### Problem requirements
Please, starting at the line that contains "Where should I", reproduce every line exactly until the records run out, skipping all pictures.

(Extracted data entries)
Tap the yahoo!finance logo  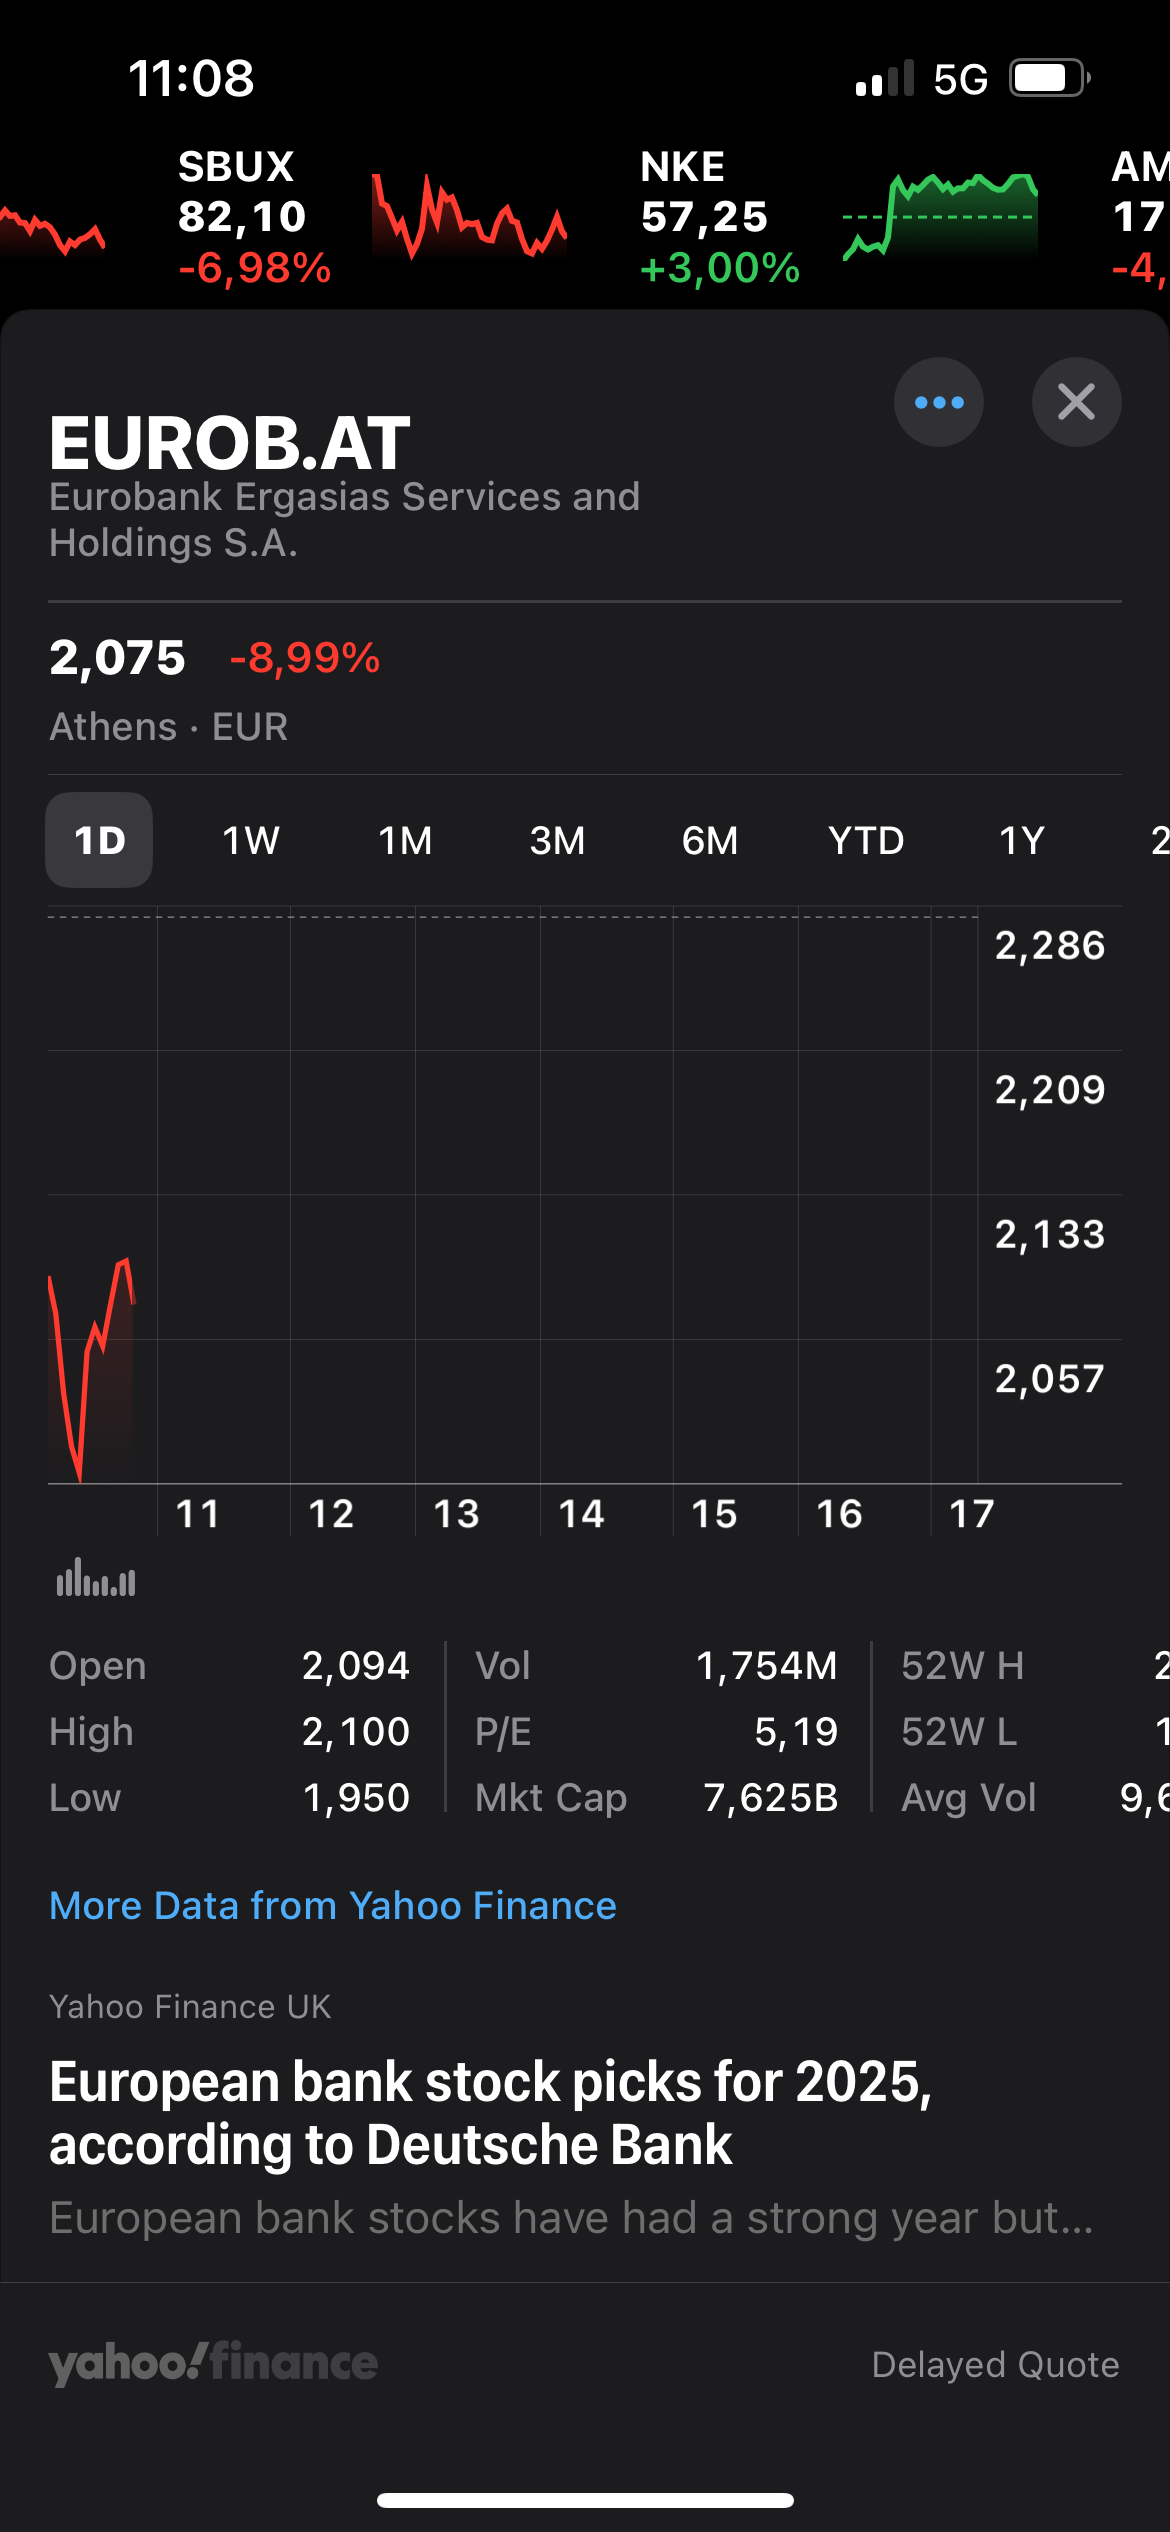(213, 2363)
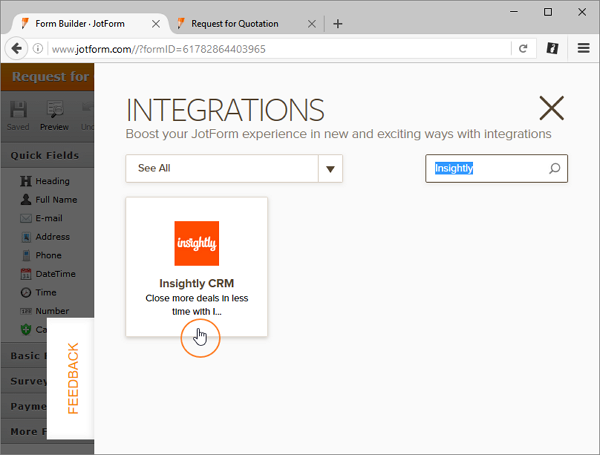
Task: Expand the See All category dropdown arrow
Action: (x=331, y=169)
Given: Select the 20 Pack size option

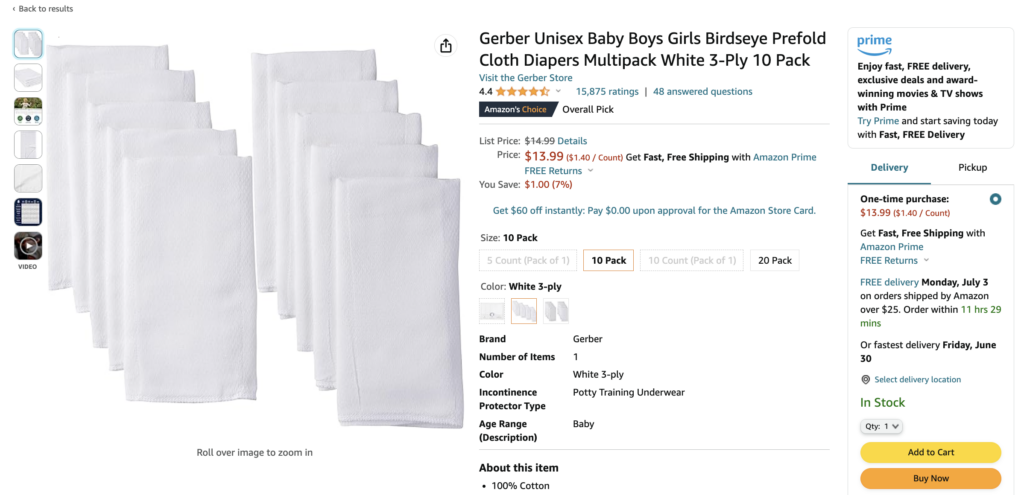Looking at the screenshot, I should (x=775, y=260).
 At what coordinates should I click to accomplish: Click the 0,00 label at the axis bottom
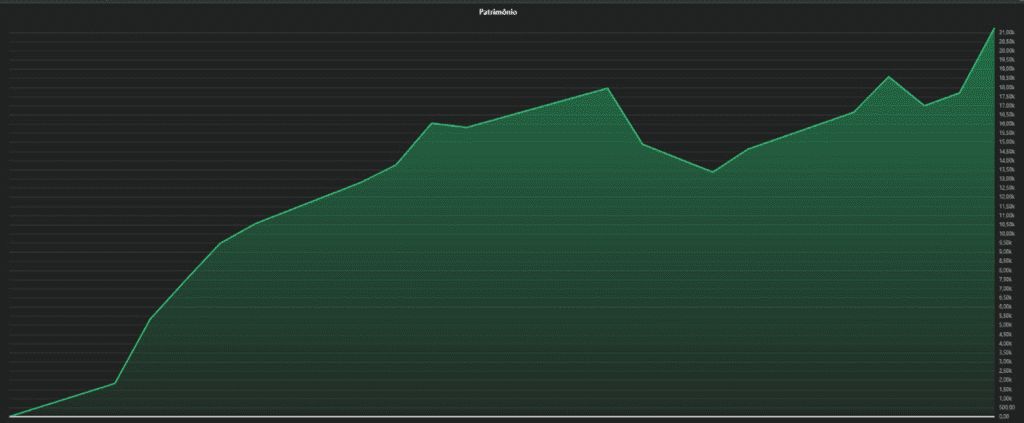(1005, 416)
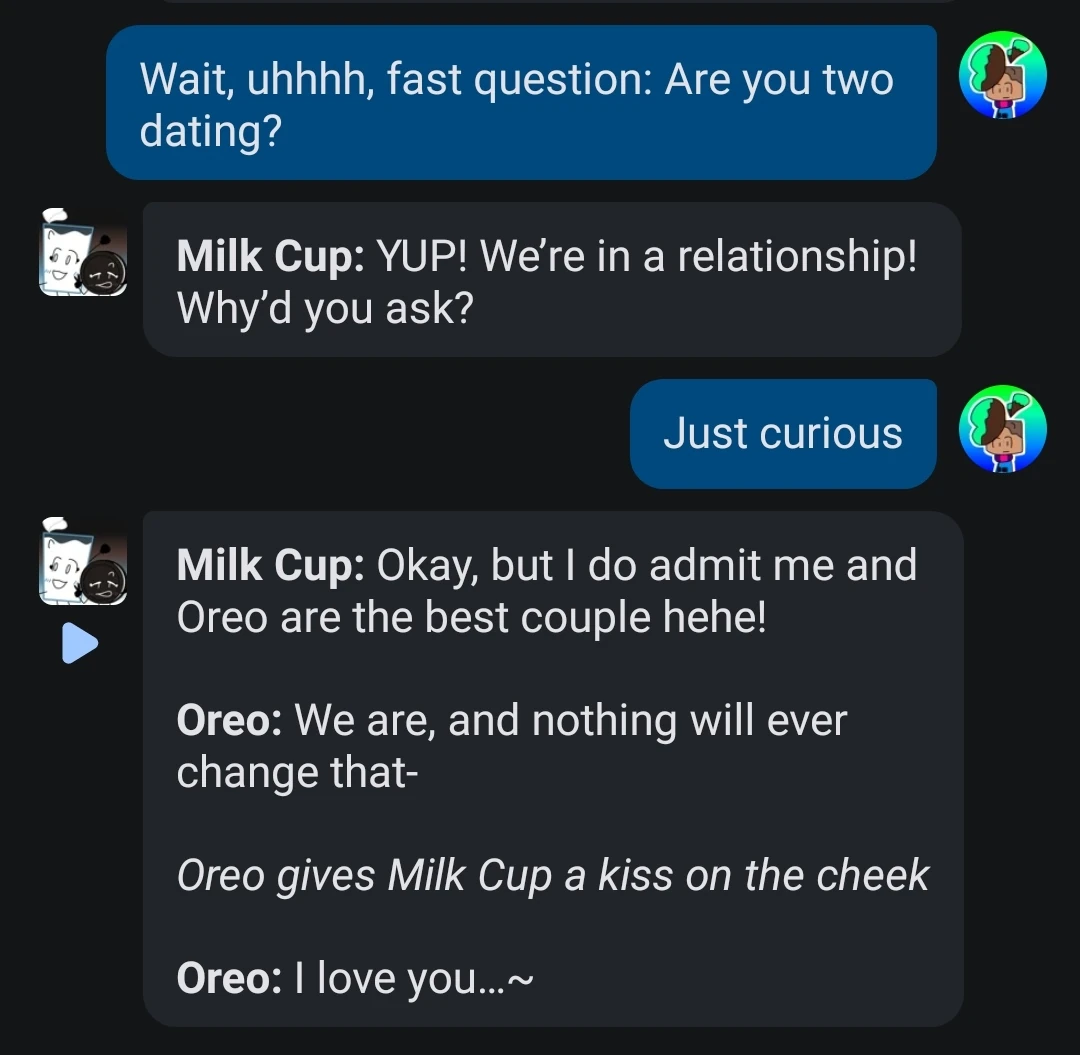Tap the bold "Milk Cup:" name before "YUP!"
Screen dimensions: 1080x1055
pyautogui.click(x=270, y=258)
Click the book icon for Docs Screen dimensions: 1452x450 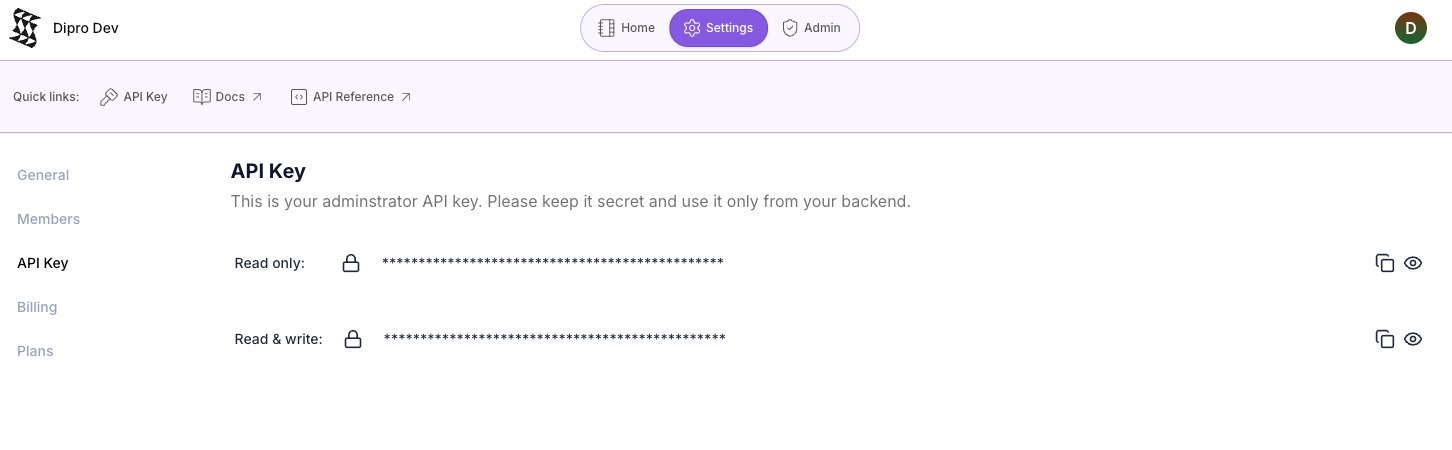click(x=201, y=97)
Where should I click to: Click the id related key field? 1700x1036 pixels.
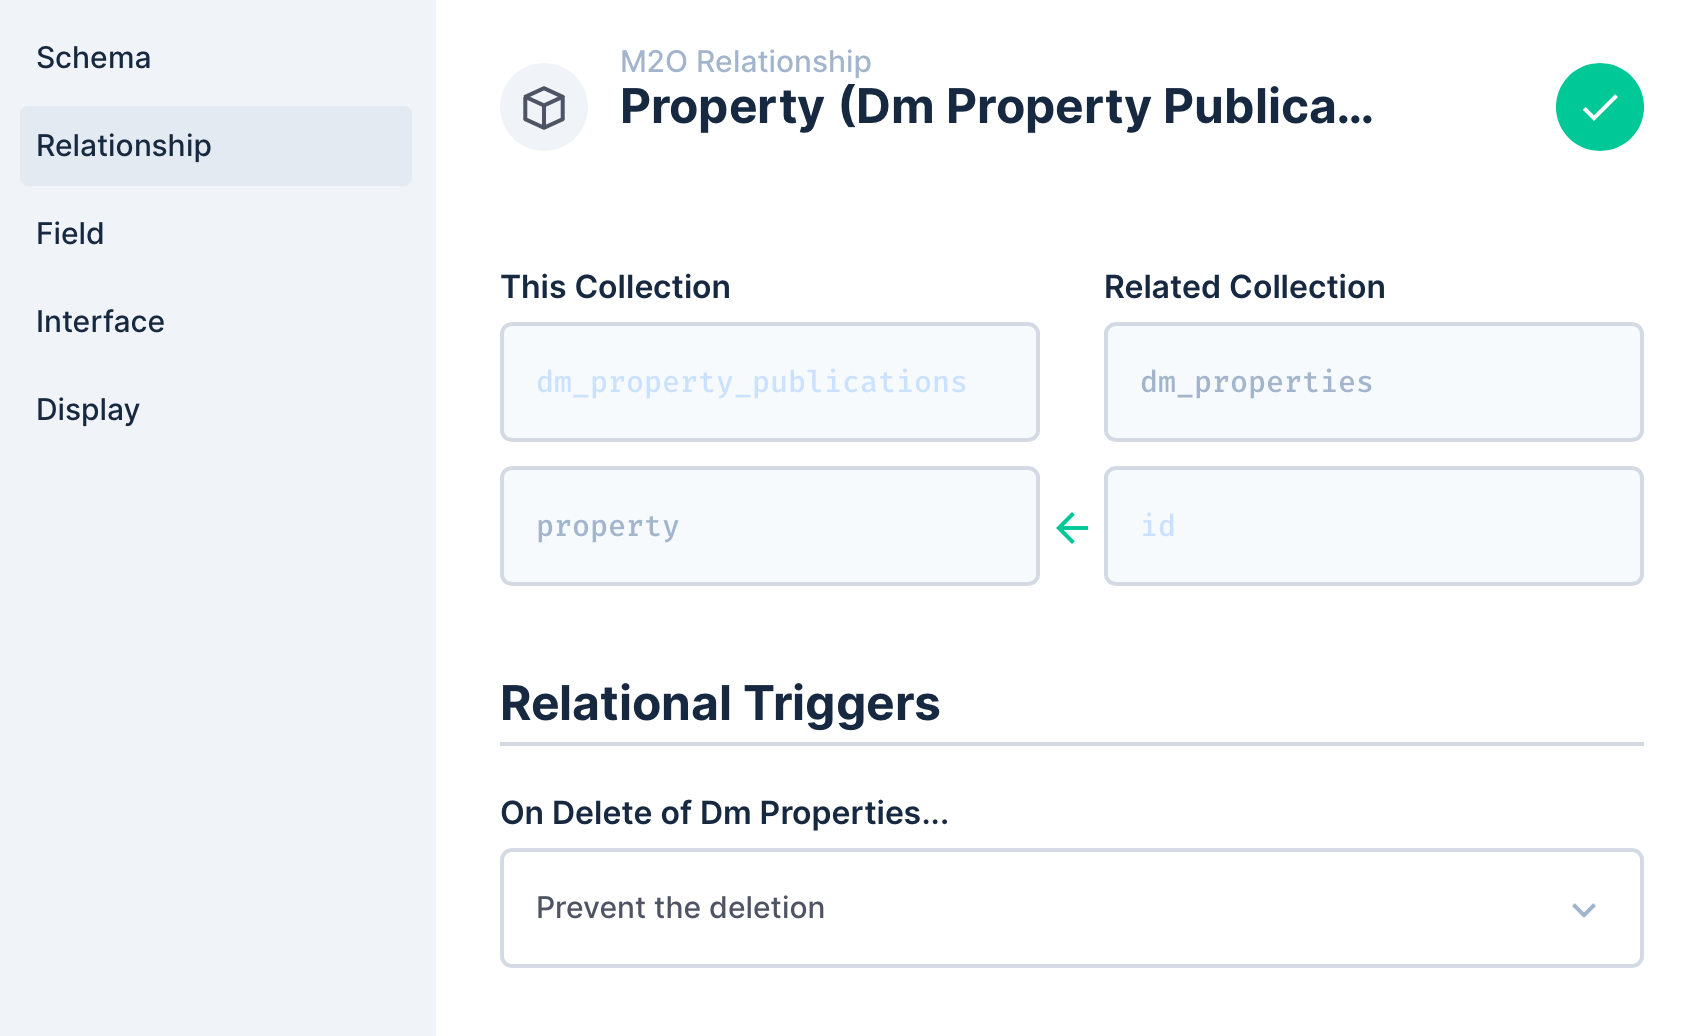point(1372,526)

### Problem solution
Where should I click to: Click the id related key field? 1700x1036 pixels.
point(1372,526)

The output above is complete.